> Exercise prompt
Send back the records in full, character for character.

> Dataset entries
· · · ·

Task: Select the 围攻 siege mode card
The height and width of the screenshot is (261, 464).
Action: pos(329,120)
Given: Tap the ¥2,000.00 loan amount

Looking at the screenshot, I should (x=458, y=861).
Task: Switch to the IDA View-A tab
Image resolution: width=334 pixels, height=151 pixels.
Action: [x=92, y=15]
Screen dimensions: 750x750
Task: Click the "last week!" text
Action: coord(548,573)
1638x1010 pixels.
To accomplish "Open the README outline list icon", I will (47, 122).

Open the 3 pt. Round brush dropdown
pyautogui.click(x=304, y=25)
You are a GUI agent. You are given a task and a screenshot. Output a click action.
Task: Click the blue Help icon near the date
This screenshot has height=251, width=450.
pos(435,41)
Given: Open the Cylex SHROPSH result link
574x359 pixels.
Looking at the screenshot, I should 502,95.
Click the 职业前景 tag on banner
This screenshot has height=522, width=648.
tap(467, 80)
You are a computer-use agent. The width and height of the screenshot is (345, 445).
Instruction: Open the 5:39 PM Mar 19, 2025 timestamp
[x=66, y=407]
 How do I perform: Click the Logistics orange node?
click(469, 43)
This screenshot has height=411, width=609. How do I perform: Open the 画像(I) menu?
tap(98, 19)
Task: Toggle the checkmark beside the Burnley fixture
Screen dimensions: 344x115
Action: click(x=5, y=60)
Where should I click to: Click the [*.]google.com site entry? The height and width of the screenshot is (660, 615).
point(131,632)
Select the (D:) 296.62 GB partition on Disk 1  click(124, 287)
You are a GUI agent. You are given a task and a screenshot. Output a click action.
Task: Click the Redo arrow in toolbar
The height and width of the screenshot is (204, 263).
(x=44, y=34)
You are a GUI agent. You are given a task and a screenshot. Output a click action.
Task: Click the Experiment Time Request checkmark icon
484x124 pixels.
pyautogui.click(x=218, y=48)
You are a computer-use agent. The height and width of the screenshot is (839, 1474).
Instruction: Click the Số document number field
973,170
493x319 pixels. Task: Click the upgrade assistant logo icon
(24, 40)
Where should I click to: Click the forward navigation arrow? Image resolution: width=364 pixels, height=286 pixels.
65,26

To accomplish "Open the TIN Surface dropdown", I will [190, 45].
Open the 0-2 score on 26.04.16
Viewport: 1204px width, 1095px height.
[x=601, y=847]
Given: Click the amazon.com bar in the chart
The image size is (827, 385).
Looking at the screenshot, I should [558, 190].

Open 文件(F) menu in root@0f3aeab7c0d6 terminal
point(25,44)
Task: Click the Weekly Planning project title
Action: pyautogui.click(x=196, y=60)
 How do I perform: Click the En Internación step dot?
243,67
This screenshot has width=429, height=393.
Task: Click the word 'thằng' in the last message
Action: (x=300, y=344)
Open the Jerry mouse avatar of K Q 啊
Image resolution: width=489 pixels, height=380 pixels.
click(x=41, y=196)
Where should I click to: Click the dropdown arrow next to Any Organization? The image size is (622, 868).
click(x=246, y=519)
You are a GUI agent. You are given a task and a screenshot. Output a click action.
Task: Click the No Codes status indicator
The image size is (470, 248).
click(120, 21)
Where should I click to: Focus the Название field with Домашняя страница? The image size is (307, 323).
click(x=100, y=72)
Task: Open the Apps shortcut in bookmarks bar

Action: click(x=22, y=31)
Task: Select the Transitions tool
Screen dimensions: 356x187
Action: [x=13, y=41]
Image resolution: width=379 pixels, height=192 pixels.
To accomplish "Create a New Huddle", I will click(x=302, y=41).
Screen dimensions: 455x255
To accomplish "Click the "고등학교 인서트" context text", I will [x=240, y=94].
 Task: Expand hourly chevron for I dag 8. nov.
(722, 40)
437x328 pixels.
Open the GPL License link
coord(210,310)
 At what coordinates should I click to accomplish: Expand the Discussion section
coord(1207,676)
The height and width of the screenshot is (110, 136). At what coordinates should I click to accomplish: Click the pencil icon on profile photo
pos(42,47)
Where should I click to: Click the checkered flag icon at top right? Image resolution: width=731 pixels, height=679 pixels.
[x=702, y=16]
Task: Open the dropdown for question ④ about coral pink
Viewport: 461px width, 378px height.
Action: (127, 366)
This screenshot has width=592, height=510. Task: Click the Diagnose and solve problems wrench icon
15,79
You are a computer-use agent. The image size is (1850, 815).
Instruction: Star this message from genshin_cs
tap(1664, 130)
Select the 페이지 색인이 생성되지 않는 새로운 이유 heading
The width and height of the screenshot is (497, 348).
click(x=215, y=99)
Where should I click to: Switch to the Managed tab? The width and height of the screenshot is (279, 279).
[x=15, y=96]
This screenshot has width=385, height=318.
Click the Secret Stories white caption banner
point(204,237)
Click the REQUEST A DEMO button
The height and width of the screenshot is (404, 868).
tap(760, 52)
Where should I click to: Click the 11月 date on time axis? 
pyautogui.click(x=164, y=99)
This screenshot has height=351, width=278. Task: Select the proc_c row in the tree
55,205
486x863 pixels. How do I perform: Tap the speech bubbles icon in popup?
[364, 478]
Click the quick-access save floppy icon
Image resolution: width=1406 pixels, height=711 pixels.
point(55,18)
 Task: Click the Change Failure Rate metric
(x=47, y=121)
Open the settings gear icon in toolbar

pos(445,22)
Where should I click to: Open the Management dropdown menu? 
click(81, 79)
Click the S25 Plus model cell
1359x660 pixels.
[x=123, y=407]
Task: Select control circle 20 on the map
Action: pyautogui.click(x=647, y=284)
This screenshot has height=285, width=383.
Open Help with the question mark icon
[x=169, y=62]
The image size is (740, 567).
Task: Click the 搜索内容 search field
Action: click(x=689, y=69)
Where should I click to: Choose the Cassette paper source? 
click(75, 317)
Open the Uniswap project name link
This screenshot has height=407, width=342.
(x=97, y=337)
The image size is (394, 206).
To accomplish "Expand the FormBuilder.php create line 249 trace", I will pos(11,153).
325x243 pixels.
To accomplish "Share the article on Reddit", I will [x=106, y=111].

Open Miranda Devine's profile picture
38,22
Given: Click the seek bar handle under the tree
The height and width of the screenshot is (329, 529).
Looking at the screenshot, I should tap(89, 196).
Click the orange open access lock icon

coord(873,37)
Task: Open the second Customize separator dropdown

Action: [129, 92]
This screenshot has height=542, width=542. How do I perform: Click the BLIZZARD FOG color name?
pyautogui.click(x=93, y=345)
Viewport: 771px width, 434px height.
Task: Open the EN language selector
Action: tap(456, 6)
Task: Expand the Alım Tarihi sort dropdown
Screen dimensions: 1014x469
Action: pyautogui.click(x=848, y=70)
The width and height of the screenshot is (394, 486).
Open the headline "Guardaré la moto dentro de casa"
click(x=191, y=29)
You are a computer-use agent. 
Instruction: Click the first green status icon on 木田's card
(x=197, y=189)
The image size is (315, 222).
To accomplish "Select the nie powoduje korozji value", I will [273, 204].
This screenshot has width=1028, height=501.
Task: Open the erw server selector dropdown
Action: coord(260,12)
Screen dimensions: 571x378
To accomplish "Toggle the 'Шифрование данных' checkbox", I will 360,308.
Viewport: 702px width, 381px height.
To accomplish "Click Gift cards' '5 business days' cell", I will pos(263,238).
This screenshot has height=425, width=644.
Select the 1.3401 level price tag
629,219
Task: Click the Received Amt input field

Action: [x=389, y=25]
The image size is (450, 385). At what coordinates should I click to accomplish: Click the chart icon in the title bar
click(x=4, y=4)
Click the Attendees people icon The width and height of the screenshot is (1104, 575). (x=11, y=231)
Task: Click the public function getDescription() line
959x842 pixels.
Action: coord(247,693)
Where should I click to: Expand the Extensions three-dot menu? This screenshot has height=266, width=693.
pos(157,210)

· · · ·

> Answer to this problem
Task: Select the 围攻 siege mode card
The height and width of the screenshot is (261, 464).
Action: pos(329,120)
Given: Tap the ¥2,000.00 loan amount

Looking at the screenshot, I should (x=458, y=861).
Task: Switch to the IDA View-A tab
Image resolution: width=334 pixels, height=151 pixels.
Action: [x=92, y=15]
Screen dimensions: 750x750
Task: Click the "last week!" text
Action: coord(548,573)
1638x1010 pixels.
To accomplish "Open the README outline list icon", I will (47, 122).

Open the 3 pt. Round brush dropdown
pyautogui.click(x=304, y=25)
You are a GUI agent. You are given a task and a screenshot. Output a click action.
Task: Click the blue Help icon near the date
This screenshot has height=251, width=450.
pos(435,41)
Given: Open the Cylex SHROPSH result link
574x359 pixels.
Looking at the screenshot, I should 502,95.
Click the 职业前景 tag on banner
This screenshot has height=522, width=648.
tap(467, 80)
You are a computer-use agent. The width and height of the screenshot is (345, 445).
Instruction: Open the 5:39 PM Mar 19, 2025 timestamp
[x=66, y=407]
 How do I perform: Click the Logistics orange node?
click(469, 43)
This screenshot has height=411, width=609. How do I perform: Open the 画像(I) menu?
tap(98, 19)
Task: Toggle the checkmark beside the Burnley fixture
Screen dimensions: 344x115
Action: click(x=5, y=60)
Where should I click to: Click the [*.]google.com site entry? The height and width of the screenshot is (660, 615).
point(131,632)
Select the (D:) 296.62 GB partition on Disk 1  click(124, 287)
You are a GUI agent. You are given a task and a screenshot. Output a click action.
Task: Click the Redo arrow in toolbar
The height and width of the screenshot is (204, 263).
(x=44, y=34)
You are a GUI agent. You are given a task and a screenshot. Output a click action.
Task: Click the Experiment Time Request checkmark icon
484x124 pixels.
pyautogui.click(x=218, y=48)
You are a computer-use agent. The height and width of the screenshot is (839, 1474).
Instruction: Click the Số document number field
973,170
493x319 pixels. Task: Click the upgrade assistant logo icon
(24, 40)
Where should I click to: Click the forward navigation arrow? Image resolution: width=364 pixels, height=286 pixels.
65,26

To accomplish "Open the TIN Surface dropdown", I will [190, 45].
Open the 0-2 score on 26.04.16
Viewport: 1204px width, 1095px height.
[x=601, y=847]
Given: Click the amazon.com bar in the chart
The image size is (827, 385).
Looking at the screenshot, I should [558, 190].

Open 文件(F) menu in root@0f3aeab7c0d6 terminal
point(25,44)
Task: Click the Weekly Planning project title
Action: pyautogui.click(x=196, y=60)
 How do I perform: Click the En Internación step dot?
243,67
This screenshot has width=429, height=393.
Task: Click the word 'thằng' in the last message
Action: (x=300, y=344)
Open the Jerry mouse avatar of K Q 啊
Image resolution: width=489 pixels, height=380 pixels.
click(x=41, y=196)
Where should I click to: Click the dropdown arrow next to Any Organization? The image size is (622, 868).
click(x=246, y=519)
You are a GUI agent. You are given a task and a screenshot. Output a click action.
Task: Click the No Codes status indicator
The image size is (470, 248).
click(120, 21)
Where should I click to: Focus the Название field with Домашняя страница? The image size is (307, 323).
click(x=100, y=72)
Task: Open the Apps shortcut in bookmarks bar

Action: click(x=22, y=31)
Task: Select the Transitions tool
Screen dimensions: 356x187
Action: [x=13, y=41]
Image resolution: width=379 pixels, height=192 pixels.
To accomplish "Create a New Huddle", I will click(x=302, y=41).
Screen dimensions: 455x255
To accomplish "Click the "고등학교 인서트" context text", I will [x=240, y=94].
 Task: Expand hourly chevron for I dag 8. nov.
(722, 40)
437x328 pixels.
Open the GPL License link
coord(210,310)
 At what coordinates should I click to accomplish: Expand the Discussion section
coord(1207,676)
The height and width of the screenshot is (110, 136). At what coordinates should I click to accomplish: Click the pencil icon on profile photo
pos(42,47)
Where should I click to: Click the checkered flag icon at top right? Image resolution: width=731 pixels, height=679 pixels.
[x=702, y=16]
Task: Open the dropdown for question ④ about coral pink
Viewport: 461px width, 378px height.
Action: (127, 366)
This screenshot has width=592, height=510. Task: Click the Diagnose and solve problems wrench icon
15,79
You are a computer-use agent. The image size is (1850, 815).
Instruction: Star this message from genshin_cs
tap(1664, 130)
Select the 페이지 색인이 생성되지 않는 새로운 이유 heading
The width and height of the screenshot is (497, 348).
click(x=215, y=99)
Where should I click to: Switch to the Managed tab? The width and height of the screenshot is (279, 279).
[x=15, y=96]
This screenshot has width=385, height=318.
Click the Secret Stories white caption banner
point(204,237)
Click the REQUEST A DEMO button
The height and width of the screenshot is (404, 868).
tap(760, 52)
Where should I click to: Click the 11月 date on time axis? 
pyautogui.click(x=164, y=99)
This screenshot has height=351, width=278. Task: Select the proc_c row in the tree
55,205
486x863 pixels. How do I perform: Tap the speech bubbles icon in popup?
[364, 478]
Click the quick-access save floppy icon
Image resolution: width=1406 pixels, height=711 pixels.
point(55,18)
 Task: Click the Change Failure Rate metric
(x=47, y=121)
Open the settings gear icon in toolbar

pos(445,22)
Where should I click to: Open the Management dropdown menu? 
click(81, 79)
Click the S25 Plus model cell
1359x660 pixels.
[x=123, y=407]
Task: Select control circle 20 on the map
Action: pyautogui.click(x=647, y=284)
This screenshot has height=285, width=383.
Open Help with the question mark icon
[x=169, y=62]
The image size is (740, 567).
Task: Click the 搜索内容 search field
Action: click(x=689, y=69)
Where should I click to: Choose the Cassette paper source? 
click(75, 317)
Open the Uniswap project name link
This screenshot has height=407, width=342.
(x=97, y=337)
The image size is (394, 206).
To accomplish "Expand the FormBuilder.php create line 249 trace", I will pos(11,153).
325x243 pixels.
To accomplish "Share the article on Reddit", I will [x=106, y=111].

Open Miranda Devine's profile picture
38,22
Given: Click the seek bar handle under the tree
The height and width of the screenshot is (329, 529).
Looking at the screenshot, I should tap(89, 196).
Click the orange open access lock icon

coord(873,37)
Task: Open the second Customize separator dropdown

Action: [129, 92]
This screenshot has height=542, width=542. How do I perform: Click the BLIZZARD FOG color name?
pyautogui.click(x=93, y=345)
Viewport: 771px width, 434px height.
Task: Open the EN language selector
Action: tap(456, 6)
Task: Expand the Alım Tarihi sort dropdown
Screen dimensions: 1014x469
Action: pyautogui.click(x=848, y=70)
The width and height of the screenshot is (394, 486).
Open the headline "Guardaré la moto dentro de casa"
click(x=191, y=29)
You are a computer-use agent. 
Instruction: Click the first green status icon on 木田's card
(x=197, y=189)
The image size is (315, 222).
To accomplish "Select the nie powoduje korozji value", I will [273, 204].
This screenshot has width=1028, height=501.
Task: Open the erw server selector dropdown
Action: coord(260,12)
Screen dimensions: 571x378
To accomplish "Toggle the 'Шифрование данных' checkbox", I will 360,308.
Viewport: 702px width, 381px height.
To accomplish "Click Gift cards' '5 business days' cell", I will pos(263,238).
This screenshot has height=425, width=644.
Select the 1.3401 level price tag
629,219
Task: Click the Received Amt input field

Action: [x=389, y=25]
The image size is (450, 385). At what coordinates should I click to accomplish: Click the chart icon in the title bar
click(x=4, y=4)
Click the Attendees people icon The width and height of the screenshot is (1104, 575). (x=11, y=231)
Task: Click the public function getDescription() line
959x842 pixels.
Action: coord(247,693)
Where should I click to: Expand the Extensions three-dot menu? This screenshot has height=266, width=693.
pos(157,210)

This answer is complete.